→ DOCUMENT EXCERPT
========================================

Operator Guides¶
AIT has three peer tools and one workbench:
- Seam observes and rewrites traffic.
- meshmapper turns saved artifacts into deterministic targeting hypotheses.
- Assay optionally validates impact claims with oracle evidence.
- ait coordinates complete workflows and records run artifacts.
Operate, Map, Validate¶
Use the tools in this order for most work:
- Operate with Seam. Produce schema-valid transcripts, trace rules, and rewrite complete decoded messages.
- Map with meshmapper. Ingest transcripts and saved discovery artifacts, then emit graph and unvalidated path hypotheses.
- Validate with Assay when needed. Run direct and laundered probes through Seam and accept only oracle-observed side effects.
- Report with Assay or ait. Render a human-readable report from findings and related artifacts when there is a validation claim.

========================================

→ SOURCE MATERIAL
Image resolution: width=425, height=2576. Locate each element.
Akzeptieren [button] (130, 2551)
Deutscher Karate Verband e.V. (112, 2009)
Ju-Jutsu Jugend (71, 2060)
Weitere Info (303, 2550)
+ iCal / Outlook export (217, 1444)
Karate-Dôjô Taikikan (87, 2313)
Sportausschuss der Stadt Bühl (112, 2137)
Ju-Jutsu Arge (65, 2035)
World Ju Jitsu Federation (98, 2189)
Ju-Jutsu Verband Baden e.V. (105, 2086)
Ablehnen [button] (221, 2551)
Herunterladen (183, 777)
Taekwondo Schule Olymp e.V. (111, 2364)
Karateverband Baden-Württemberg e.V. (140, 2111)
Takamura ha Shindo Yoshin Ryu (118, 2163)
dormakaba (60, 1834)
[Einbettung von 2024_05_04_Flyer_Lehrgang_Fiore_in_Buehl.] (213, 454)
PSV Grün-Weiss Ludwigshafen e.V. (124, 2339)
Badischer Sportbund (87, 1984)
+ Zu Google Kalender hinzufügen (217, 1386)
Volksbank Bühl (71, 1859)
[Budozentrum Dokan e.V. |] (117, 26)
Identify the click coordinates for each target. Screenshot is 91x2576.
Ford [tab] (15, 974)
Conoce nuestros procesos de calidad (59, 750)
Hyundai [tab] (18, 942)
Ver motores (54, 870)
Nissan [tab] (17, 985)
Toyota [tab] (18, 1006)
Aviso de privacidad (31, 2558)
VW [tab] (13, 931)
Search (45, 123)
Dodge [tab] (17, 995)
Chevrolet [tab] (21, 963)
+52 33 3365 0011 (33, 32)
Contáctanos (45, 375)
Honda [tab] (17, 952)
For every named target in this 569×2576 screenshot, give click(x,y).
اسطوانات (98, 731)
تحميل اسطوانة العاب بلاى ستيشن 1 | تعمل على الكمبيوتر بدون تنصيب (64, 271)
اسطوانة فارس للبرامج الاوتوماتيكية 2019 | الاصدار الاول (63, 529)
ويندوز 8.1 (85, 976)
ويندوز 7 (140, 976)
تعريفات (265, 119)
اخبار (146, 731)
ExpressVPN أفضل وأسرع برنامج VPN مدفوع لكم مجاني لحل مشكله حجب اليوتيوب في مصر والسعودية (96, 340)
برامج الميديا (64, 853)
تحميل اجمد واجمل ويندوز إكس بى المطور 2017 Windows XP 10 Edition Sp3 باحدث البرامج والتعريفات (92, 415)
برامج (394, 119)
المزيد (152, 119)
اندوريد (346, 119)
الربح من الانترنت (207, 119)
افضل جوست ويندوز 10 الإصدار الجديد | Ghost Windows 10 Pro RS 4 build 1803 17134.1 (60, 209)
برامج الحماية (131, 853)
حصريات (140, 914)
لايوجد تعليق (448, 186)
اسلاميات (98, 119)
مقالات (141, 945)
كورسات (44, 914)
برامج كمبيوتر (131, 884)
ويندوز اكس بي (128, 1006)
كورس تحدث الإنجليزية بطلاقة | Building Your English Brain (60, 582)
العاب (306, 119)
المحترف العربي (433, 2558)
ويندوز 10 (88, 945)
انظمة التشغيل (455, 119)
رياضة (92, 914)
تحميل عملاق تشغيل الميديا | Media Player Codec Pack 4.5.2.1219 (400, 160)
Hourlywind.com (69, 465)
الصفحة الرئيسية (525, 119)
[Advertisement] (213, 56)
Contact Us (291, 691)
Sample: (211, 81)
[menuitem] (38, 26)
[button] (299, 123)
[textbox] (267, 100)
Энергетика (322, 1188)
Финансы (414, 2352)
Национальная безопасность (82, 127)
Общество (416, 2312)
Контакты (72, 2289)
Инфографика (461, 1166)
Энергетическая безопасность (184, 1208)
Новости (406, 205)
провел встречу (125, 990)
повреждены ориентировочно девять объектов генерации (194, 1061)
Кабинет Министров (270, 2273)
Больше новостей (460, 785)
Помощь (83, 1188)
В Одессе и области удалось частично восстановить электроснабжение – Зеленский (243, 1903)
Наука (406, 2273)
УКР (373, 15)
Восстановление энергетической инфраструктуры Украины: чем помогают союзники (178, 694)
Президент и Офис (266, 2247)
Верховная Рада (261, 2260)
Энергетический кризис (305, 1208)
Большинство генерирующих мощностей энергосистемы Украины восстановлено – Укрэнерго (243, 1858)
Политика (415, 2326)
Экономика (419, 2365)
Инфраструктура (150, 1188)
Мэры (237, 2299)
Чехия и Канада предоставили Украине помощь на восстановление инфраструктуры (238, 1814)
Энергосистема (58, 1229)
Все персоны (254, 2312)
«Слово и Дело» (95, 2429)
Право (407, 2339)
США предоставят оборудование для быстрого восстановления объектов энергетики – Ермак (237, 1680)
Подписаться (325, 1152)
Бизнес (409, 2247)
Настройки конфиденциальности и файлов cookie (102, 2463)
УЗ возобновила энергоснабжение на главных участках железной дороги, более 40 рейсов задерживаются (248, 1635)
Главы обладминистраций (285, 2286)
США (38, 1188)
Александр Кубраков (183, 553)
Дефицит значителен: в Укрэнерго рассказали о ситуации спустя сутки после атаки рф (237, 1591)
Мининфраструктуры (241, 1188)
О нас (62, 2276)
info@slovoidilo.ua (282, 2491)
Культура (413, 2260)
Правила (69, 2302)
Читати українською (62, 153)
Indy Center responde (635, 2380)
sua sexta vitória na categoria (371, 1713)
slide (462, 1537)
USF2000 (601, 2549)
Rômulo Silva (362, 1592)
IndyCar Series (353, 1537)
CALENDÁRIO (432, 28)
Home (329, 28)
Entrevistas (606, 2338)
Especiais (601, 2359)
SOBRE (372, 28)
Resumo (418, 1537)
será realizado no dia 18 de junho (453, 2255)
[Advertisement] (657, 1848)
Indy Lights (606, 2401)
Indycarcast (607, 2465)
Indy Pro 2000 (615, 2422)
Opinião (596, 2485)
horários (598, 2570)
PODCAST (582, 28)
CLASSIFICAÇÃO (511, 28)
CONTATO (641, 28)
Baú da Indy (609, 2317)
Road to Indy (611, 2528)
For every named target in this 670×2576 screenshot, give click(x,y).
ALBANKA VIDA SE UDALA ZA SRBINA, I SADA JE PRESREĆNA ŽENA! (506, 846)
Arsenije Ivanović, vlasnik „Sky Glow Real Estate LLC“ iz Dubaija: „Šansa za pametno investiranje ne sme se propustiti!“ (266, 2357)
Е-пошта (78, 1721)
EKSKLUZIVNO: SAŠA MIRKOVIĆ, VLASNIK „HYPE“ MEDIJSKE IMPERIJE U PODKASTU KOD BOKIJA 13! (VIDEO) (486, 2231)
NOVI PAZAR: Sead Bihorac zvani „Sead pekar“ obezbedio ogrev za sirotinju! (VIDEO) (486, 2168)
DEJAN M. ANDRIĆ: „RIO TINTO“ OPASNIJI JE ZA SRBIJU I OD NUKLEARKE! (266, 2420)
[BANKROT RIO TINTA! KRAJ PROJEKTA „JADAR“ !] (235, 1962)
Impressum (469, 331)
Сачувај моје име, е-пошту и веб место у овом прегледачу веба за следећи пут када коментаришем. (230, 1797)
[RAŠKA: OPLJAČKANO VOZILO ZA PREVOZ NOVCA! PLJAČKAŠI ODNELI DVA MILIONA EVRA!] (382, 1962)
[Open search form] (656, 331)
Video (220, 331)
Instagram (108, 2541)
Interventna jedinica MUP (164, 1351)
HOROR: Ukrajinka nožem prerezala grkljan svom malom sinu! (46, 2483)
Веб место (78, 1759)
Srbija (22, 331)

========================================

→ REQUIRED WORK
#1 In the operator guides above, which tool turns saved artifacts into deterministic targeting hypotheses?
#2 Extract the part of the operator guides from "- Map with meshmapper." to "a validation claim.", copying it word for word.

→ OUTPUTS IN ORDER
#1 meshmapper

#2
- Map with meshmapper. Ingest transcripts and saved discovery artifacts, then emit graph and unvalidated path hypotheses.
- Validate with Assay when needed. Run direct and laundered probes through Seam and accept only oracle-observed side effects.
- Report with Assay or ait. Render a human-readable report from findings and related artifacts when there is a validation claim.